ICYMI, AT&T has acknowledged that cyber thieves stole basically the phone bills for all of their customers. The data includes information you would see on a phone bill, including the source and destination of calls on your AT&T mobile device(s), and the same for SMS messages.

AT&T said it delayed disclosing the breach "on national security and public safety concerns." And we're learning now that the FBI has confirmed this.

AT&T's SEC filing says some cellular site tower information is also among the data accessed by the intruders, which could be used to determine the approximate location of where a call was made or text message sent.

This raises an important question: Was the AT&T customer data stolen from a law enforcement portal set up by AT&T? Sure seems like it.

https://techcrunch.com/2024/07/12/att-phone-records-stolen-data-breach/

AT&T says criminals stole phone records of 'nearly all' customers in new data breach | TechCrunch

The stolen data includes 110 million AT&T customer phone numbers, calling and text records, and some location-related data.

TechCrunch
There are so many fscked up issues here.
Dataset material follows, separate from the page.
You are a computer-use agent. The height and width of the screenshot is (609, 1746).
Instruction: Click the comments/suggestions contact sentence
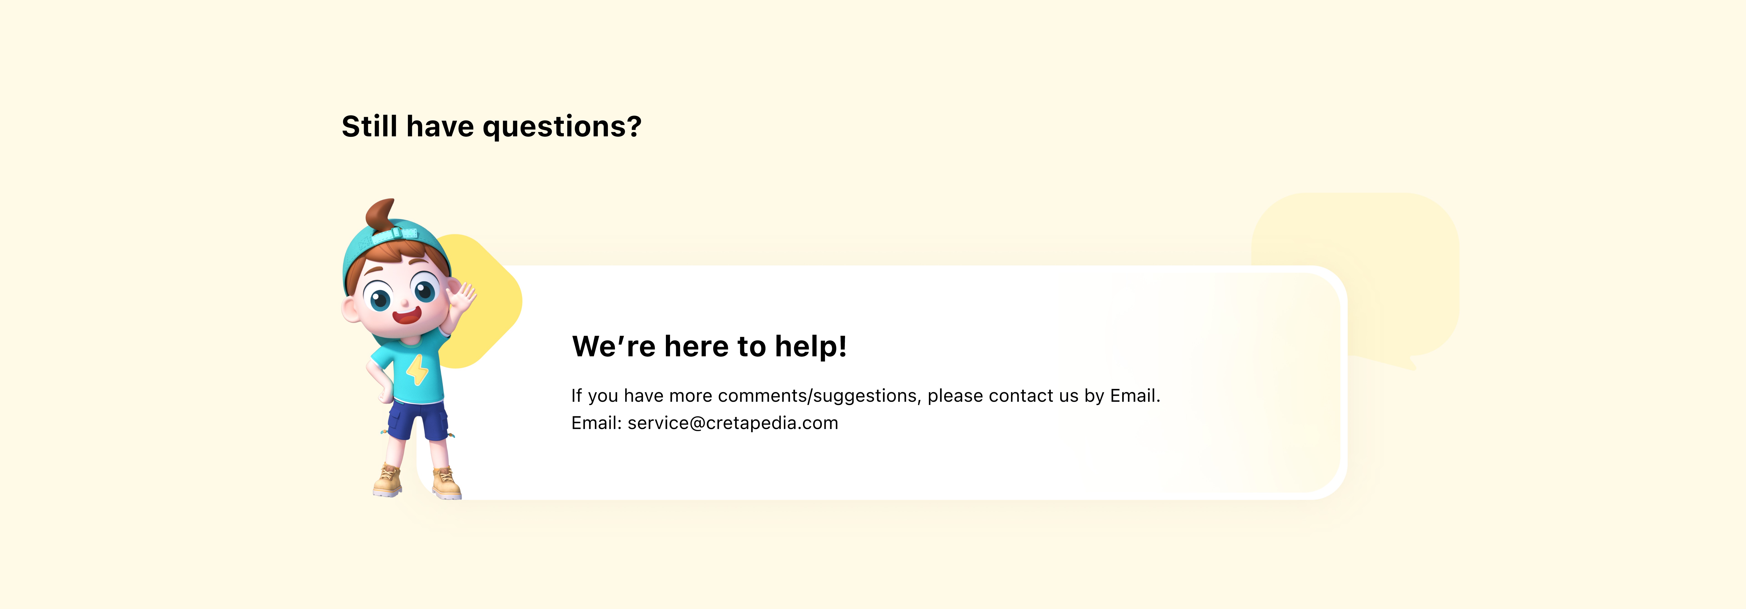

For starters, AT&T says this data was stolen as a result of the Snowflake debacle, which involved huge buckets of corporate/customer data that were hosted on Snowflake but only secured with a username and password (no 2fa). It boggles the mind that anyone could consider mobile call records and associated location data as somehow undeserving of multi-factor authentication.
AT&T said the 110M customer records were not taken from a law enforcement portal, neither in whole or in part.
@briankrebs how carefully do we need to parse that denial? Would this denial include backend systems and associated R&D experiments that are designed to support law enforcement access, or is this denial restricted to just a compromise of the portal itself? Given the nature of the data, this still feels a lot like some sort of AT&T backend built to support current or future law enforcement requests, and the breach was of a poorly secured backend rather than a compromise of the law enforcment-facing portal.
@DaveMWilburn @briankrebs right, is this some weird semantic distinction? "It was in the database the LE portal connects to, not the LE portal! It also hosts our lunch venue selection data for the Albuquerque field office!"